WHAT TO DO: Your copy begins at the line with "The image size is (1151, 837)." and runs through the end of the data below. Set down only those lines exactly, without pictures.

SUPPLIED DATA:
* * * * * * *

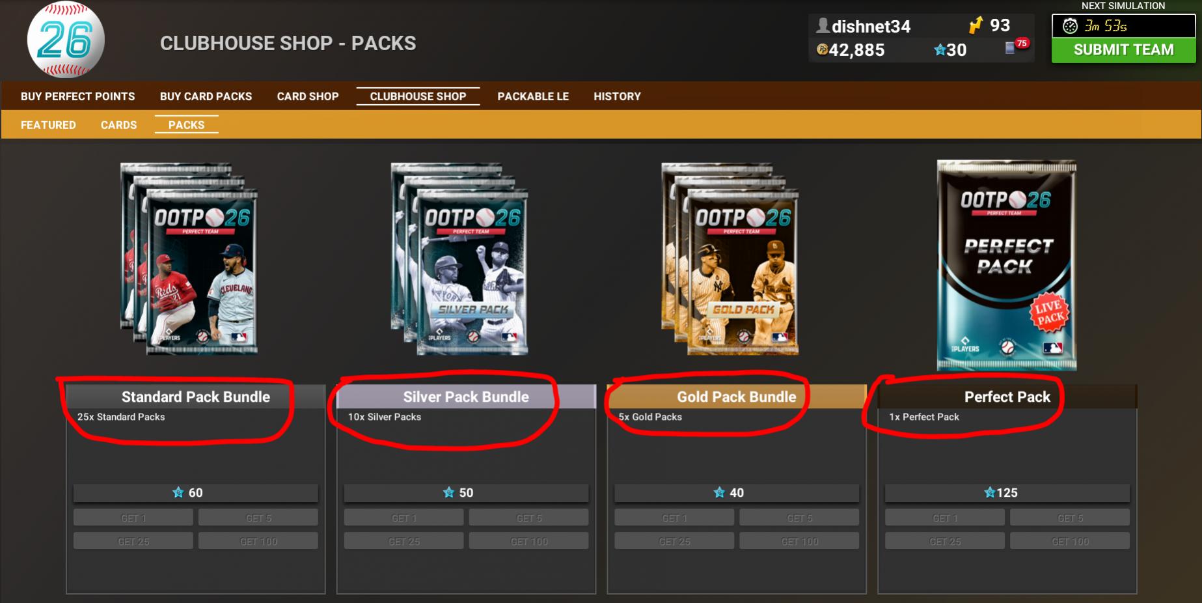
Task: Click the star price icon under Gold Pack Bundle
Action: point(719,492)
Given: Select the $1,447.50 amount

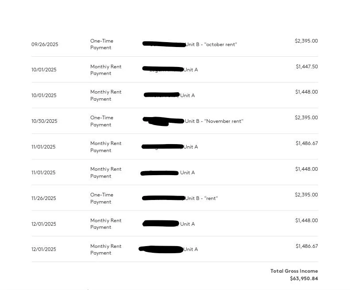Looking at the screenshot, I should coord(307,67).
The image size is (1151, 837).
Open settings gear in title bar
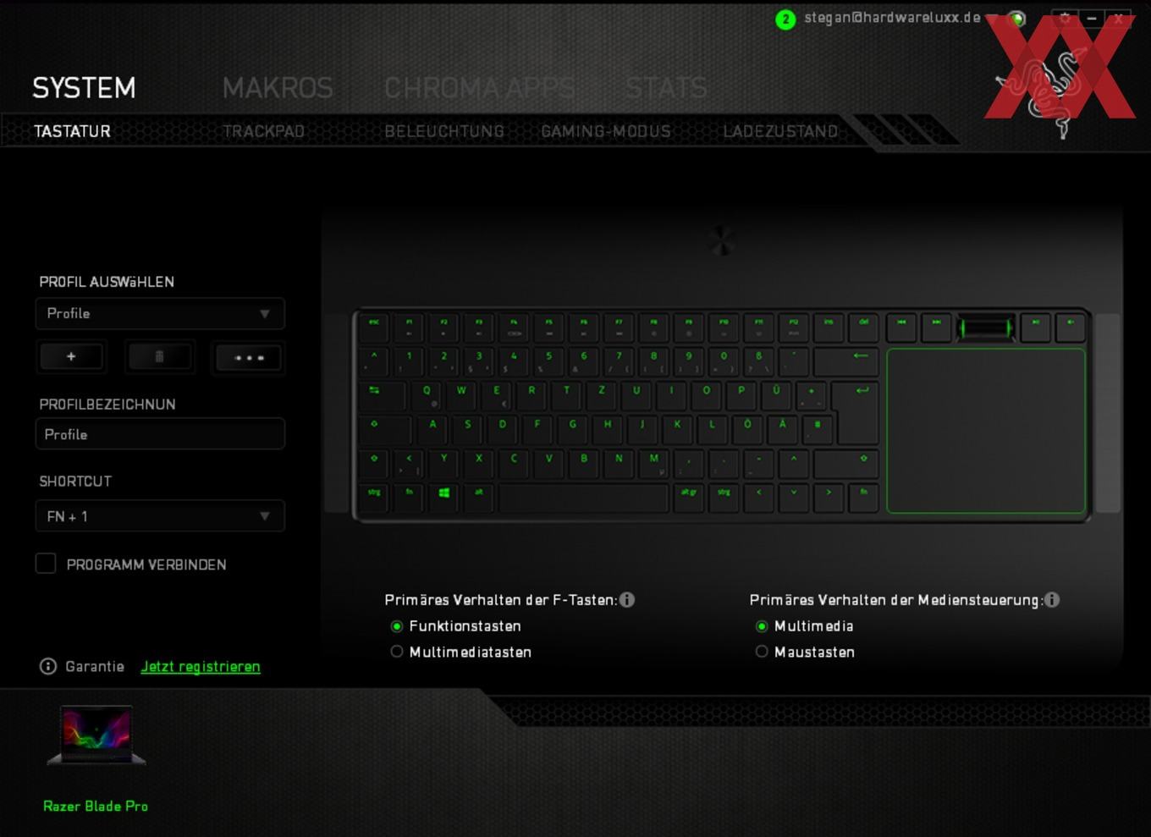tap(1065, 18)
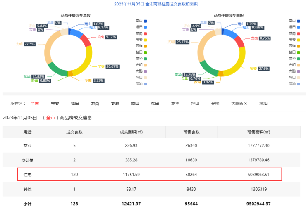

* * * * * * *

RESULT OF THE TASK:
The image size is (1151, 837).
Open settings gear in title bar
tap(1065, 18)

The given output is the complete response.